2015 Fiscal Year Annual Research Report
ヒラメ鰓抗原取り込み細胞の性状解析:浸漬ワクチン技術の理論的根拠を探る
Project/Area Number |
26850128
|
Research Institution | Tokyo University of Marine Science and Technology |
Principal Investigator |
加藤 豪司 東京海洋大学, その他部局等, 助教 (50624219)
|
Project Period (FY) |
2014-04-01 – 2016-03-31
|
Keywords | 抗原取り込み / 鰓粘膜 / Aeromonas salmonicida / UEA-1 / 浸漬ワクチン / 魚類免疫 / 次世代シークエンサー / フローサイトメトリー |
Outline of Annual Research Achievements |
昨年度に引き続き、ニジマスを対象として実験を行った。

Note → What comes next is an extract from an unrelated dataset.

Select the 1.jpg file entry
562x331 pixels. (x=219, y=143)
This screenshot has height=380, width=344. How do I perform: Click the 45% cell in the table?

前年度までに、ニジマス鰓の抗原取込細胞(GAS細胞)がAeromonas salmonicida subsp. salmonicida(A.s.s.)の不活化菌体を取り込み、哺乳類のM細胞マーカーであるUEA-1にも結合性を示すことを明らかにした。そこで、本年度はA.s.s.陽性UEA-1陽性の細胞の分取と当該細胞の網羅的な遺伝子発現解析を行った。 まず、A.s.s.の不活化菌体を蛍光染色しニジマスへ浸漬投与してから、鰓の上皮細胞を採取した。採取した細胞をUEA1により染色してからフローサイトメトリーを利用してA.s.s.陽性UEA-1陽性の細胞を分取した。分取した細胞からRNAを抽出してcDNAライブラリーを作製し、次世代シークエンサーによる網羅的な遺伝子発現解析を行った。 フローサイトメトリーによる解析の結果、A.s.s.の不活化菌体を取り込む細胞集団には、UEA-1により染色されるものと、そうでないものの2集団存在することがわかった。そこで、A.s.s.陽性UEA-1陽性、およびA.s.s.陽性UEA-1陰性の細胞画分を分取して、各細胞集団の遺伝子発現解析を行った。その結果、A.s.s.陽性UEA-1陽性の細胞集団は、哺乳類のM細胞のマーカーであるAnnexinや上皮細胞に発現するケラチンを強く発現していた。一方で、A.s.s.陽性UEA-1陰性の細胞集団はIL-12など、貪食細胞に特徴的な遺伝子を強く発現していた。 以上のことから、GAS細胞は浸漬ワクチンの抗原を取り込む上皮系の細胞集団であり、マクロファージなどの貪食系の細胞とは異なった細胞集団であることが明らかとなった。